Quinze jours d'audience et un verdict en demi-teinte n'ont pas permis mercredi d'accorder davantage partisans et détracteurs du système des tribunaux militaires d'exception pour juger les détenus de Guantanamo, dans le cadre de la «guerre contre le terrorisme».

Salim Hamdan, l'ancien chauffeur de Oussama ben Laden, a été déclaré coupable mercredi par un jury militaire de «soutien matériel au terrorisme». Le chef d'accusation de «complot» n'a cependant pas été retenu contre lui.

Le sort de ce Yéménite, premier condamné par un tribunal militaire américain d'exception, du jamais vu depuis la Seconde guerre mondiale, est cependant largement occulté par la controverse que suscite la commission militaire qui l'a jugé et qui n'a pas fait la preuve de son «équité», selon des observateurs.

Trois jours avant le début du procès, la défense argumentait encore devant un juge fédéral de Washington pour obtenir le report du jugement, mettant en doute la «compétence» et «la constitutionnalité» des commissions militaires.

George W. Bush en revanche estimait qu'il fallait soit «renvoyer dans leurs pays d'origine» les détenus, soit «leur donner l'occasion d'être jugés». Et le Pentagone promettait un procès «complètement équitable».

Il s'agissait donc que le test grandeur nature de ce système fasse la preuve que celui-ci était indiscutable.
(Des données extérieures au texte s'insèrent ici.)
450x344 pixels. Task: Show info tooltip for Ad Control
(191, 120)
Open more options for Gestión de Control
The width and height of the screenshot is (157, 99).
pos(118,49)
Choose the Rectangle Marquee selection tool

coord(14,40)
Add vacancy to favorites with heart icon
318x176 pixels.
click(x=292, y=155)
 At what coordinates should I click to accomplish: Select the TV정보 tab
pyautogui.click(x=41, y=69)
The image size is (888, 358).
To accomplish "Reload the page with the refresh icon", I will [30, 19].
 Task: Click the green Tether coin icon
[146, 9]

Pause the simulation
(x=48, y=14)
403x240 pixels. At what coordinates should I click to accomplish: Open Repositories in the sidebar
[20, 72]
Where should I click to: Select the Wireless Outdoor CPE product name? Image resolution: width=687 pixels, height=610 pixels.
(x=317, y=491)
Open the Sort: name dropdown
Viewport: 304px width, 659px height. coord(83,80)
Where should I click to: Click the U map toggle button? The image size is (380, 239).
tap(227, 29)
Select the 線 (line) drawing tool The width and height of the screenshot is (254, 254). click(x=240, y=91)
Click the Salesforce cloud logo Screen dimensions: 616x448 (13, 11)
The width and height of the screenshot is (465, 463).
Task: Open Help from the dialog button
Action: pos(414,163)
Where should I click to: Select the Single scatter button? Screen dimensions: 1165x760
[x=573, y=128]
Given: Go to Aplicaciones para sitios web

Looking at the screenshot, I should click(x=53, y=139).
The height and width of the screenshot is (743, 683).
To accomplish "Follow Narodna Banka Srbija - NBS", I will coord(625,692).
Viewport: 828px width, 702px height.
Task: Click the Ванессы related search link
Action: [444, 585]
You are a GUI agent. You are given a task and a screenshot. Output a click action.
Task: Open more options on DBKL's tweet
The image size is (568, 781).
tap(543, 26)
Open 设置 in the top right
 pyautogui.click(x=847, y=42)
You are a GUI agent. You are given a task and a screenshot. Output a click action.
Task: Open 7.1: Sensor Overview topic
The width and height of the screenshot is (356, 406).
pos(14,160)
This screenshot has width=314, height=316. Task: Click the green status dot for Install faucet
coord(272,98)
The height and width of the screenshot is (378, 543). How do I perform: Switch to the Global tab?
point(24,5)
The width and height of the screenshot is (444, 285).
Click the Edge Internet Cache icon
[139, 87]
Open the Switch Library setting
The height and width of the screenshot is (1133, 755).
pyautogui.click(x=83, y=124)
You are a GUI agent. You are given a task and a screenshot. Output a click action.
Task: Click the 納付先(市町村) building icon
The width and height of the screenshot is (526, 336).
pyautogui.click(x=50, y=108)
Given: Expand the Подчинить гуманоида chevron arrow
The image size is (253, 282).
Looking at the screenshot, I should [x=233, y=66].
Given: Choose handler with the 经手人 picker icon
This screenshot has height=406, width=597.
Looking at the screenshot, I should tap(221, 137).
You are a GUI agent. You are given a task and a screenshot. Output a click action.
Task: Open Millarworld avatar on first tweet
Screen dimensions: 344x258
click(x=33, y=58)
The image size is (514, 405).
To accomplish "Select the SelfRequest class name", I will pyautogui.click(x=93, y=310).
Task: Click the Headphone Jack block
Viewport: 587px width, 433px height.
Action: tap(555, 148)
À la fin du procès mercredi, la Maison-Blanche s'est logiquement félicité que «Salim Hamdan ait bénéficié d'un procès équitable» et le Pentagone a immédiatement rappelé qu'il allait «continuer les procès d'au moins une vingtaine d'inculpés».

En face, les avocats de la défense ont parlé d'«une farce» et annoncé qu'ils faisaient appel du jugement. Ils mettent en doute tant le fait qu'avoir été le chauffeur du chef terroriste puisse constituer un crime de guerre que la validité d'une condamnation en vertu de la loi qui a créé les commissions militaires en 2006, alors que M. Hamdan a été arrêté en 2001 en Afghanistan.

La condamnation de Salim Hamdan, «selon des procédures qui ne correspondent pas aux normes internationales d'équité, aggrave l'injustice de plus de cinq années de détention illégale à Guantanamo», a aussi dénoncé Amnesty International.

Pour le Centre pour les droits constitutionnels américain (CCR), ce procès «a violé deux des principes fondamentaux de la justice criminelle acceptés dans toutes les nations civilisées: l'interdiction d'utiliser des aveux recueillis sous la contrainte et l'interdiction de lois criminelles rétroactives».

Cette association a regretté que l'entêtement de l'administration Bush à vouloir une justice d'exception «entraîne des années d'appels».

Human Right Watch a de son côté concentré ses critiques sur les «irrégularités» qui ont ponctué les audiences, où certaines déclarations de l'accusé ont été retenues, sans qu'il soit évident qu'elles n'avaient pas été recueillies sous la contrainte.

«L'accusation a pu produire des aveux de Hamdan qui n'auraient jamais été admis dans une cour fédérale ou martiale», a expliqué à l'AFP Jonathan Drimmer, professeur de droit spécialiste des crimes de guerre. «Cela affaiblit l'administration dans sa revendication d'un procès équitable», a-t-il ajouté.

Selon lui néanmoins, le verdict partagé montre que «le jury était indépendant», un bon point pour un procès équitable. Il juge moins bons en revanche «certains témoignages indirects admis par la cour» ou le fait que «la défense n'a apparemment pas eu accès à certains documents classés».